** REQUIREMENT **
In the copy, include every entry exactly but none of its images.

[[ EXTRACTED RECORDS, beginning ]]

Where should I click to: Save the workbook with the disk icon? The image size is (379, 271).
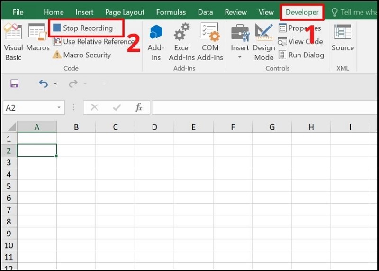point(14,84)
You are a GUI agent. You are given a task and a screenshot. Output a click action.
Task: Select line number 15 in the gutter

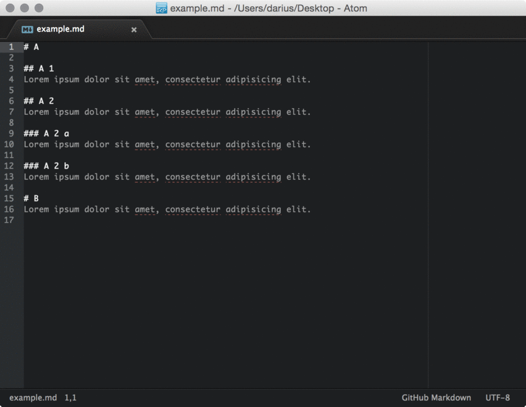pyautogui.click(x=9, y=198)
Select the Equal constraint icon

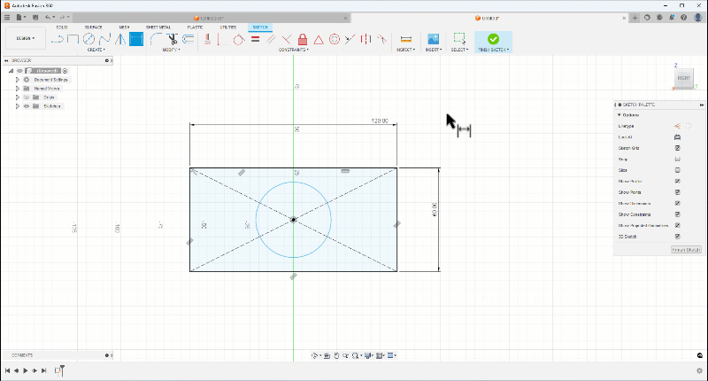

[[ EXTRACTED RECORDS, end ]]

** RESPONSE **
Where should I click to: Save the workbook with the disk icon? The image size is (379, 271).
point(14,84)
You are a GUI agent. You are given a task and a screenshot. Output a click action.
Task: Select line number 15 in the gutter

pyautogui.click(x=9, y=198)
Select the Equal constraint icon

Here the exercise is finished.